Modeling Relevant Sources for a Commodity: Crude Oil

Introduction

Right Relevance (RR) provides curated information and intelligence on ~50 thousand topics. This includes:

  • Topic relationships including related topics & semantic information like synonyms.
  • Topical influencers (~2.5M) with score and rank.
  • Topical content and information in the form of articles, videos and conversations.

Additionally, Right Relevance provides an Insights offering that combines the above Topics and Influencers information with real time conversations to provide actionable intelligence with visualizations to enable decision making. The Insights service is applicable to events like elections, emerging technologies, activism, conferences, product launches etc.

This report is part of a series to apply the Relevance-as-a-Service (RaaS) Insights technology to financial markets intelligence esp. financial instruments like equities, commodities, bonds and forex to begin with. This is the second report in the series after $AMZN. The focus of this report is to model the most relevant sources for a commodity with ‘crude oil‘ as the example.
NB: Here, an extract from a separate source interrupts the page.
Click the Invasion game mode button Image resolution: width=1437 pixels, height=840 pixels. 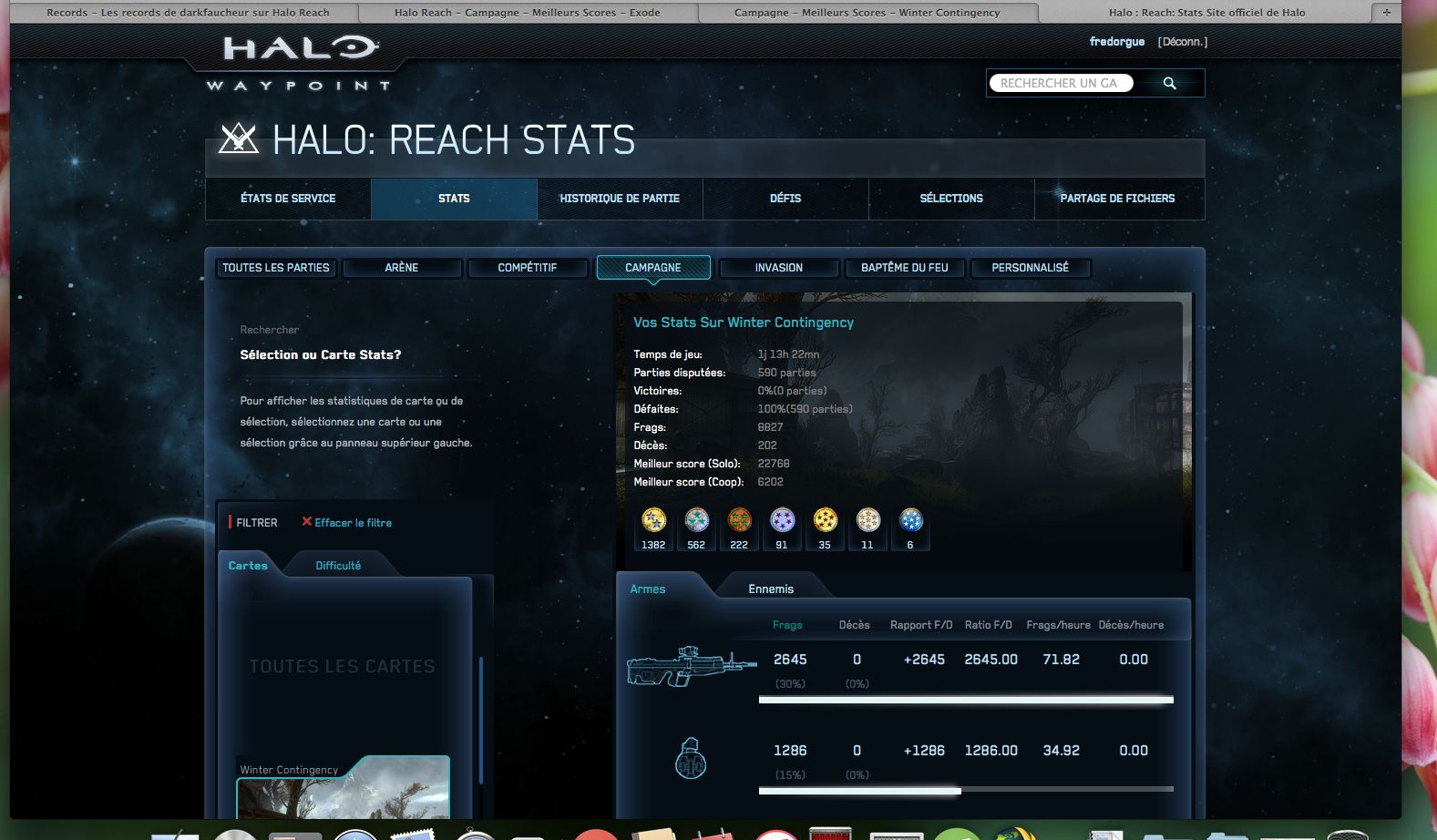click(778, 268)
Hypothesis for Application to Financial Instruments

The scale and availability of data is increasing exponentially. This is a boon overall but exposes some serious problems like the lack of ability to extract relevance and intelligence from data at this scale, high costs, misinformation and even more seriously disinformation (aka fake news) at scale.

We’ve previously outlined how trust from influencers (trusted sources) can be inductively applied to the fake news problem by providing a measure of trust & verifiability in addition to our core value prop of relevance.
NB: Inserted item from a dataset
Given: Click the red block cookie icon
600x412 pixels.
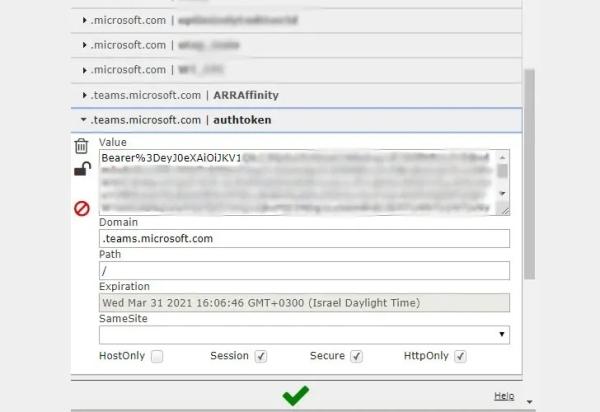Looking at the screenshot, I should 81,208.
We’ve applied the Right Relevance RaaS Insights technology to several scenarios listed below with great success.

This is our attempt to apply the same set of technologies and approaches to financial instruments, which in this report, is a commdity: ‘crude oil‘.

In the financial domain, several complex models exist, from high speed low latency quant trading to longer term analysis to back testing among others. Most of these models struggle to handle data at the current scale. Cost and latency are growing problems as the scale continues to increase. Errors due to misinformation and disinformation are increasing risks.

The hypothesis for this analysis rests on identifying relevant and verifiable/trustworthy sources (via influencers) to monitor for any given financial security such that we can reduce users/accounts to monitor by 3 magnitudes, which inductively applies to 3 magnitudes less data that needs to be analyzed.

We’ll outline three distinct ways to find relevant sources via our analysis that can then be used as a superset of those sets based on specific needs.

Data & Duration

The report leverages tweets sampled from April 1st to April 30th 2017 and along with Right Relevance topics, topical communities’ and articles data form the basis for the analysis.

The phrases used for gathering tweets are: “crudeoil”, “crude oil”, “$cl”, “wti”, “brentoil”, “brent oil”, “nymex oil”, “oilfutures”

Most of the summary report is extracted from the analysis collateral in the form of:

  1. Gephi Communities Graph Visual: Extracts are shown below.
  2. Tableau Online Dashboard: Visualizes graph analysis results, including flocks, top trending terms, top hashtags, top Users/accounts, RR topics, top tweets and several other measures in the form of tables and charts. Faceting is supported per flock, RR topic and Twitter/RR account.

For access to Tableau data and the complete graphs please send email to biz@rightrelevance.com.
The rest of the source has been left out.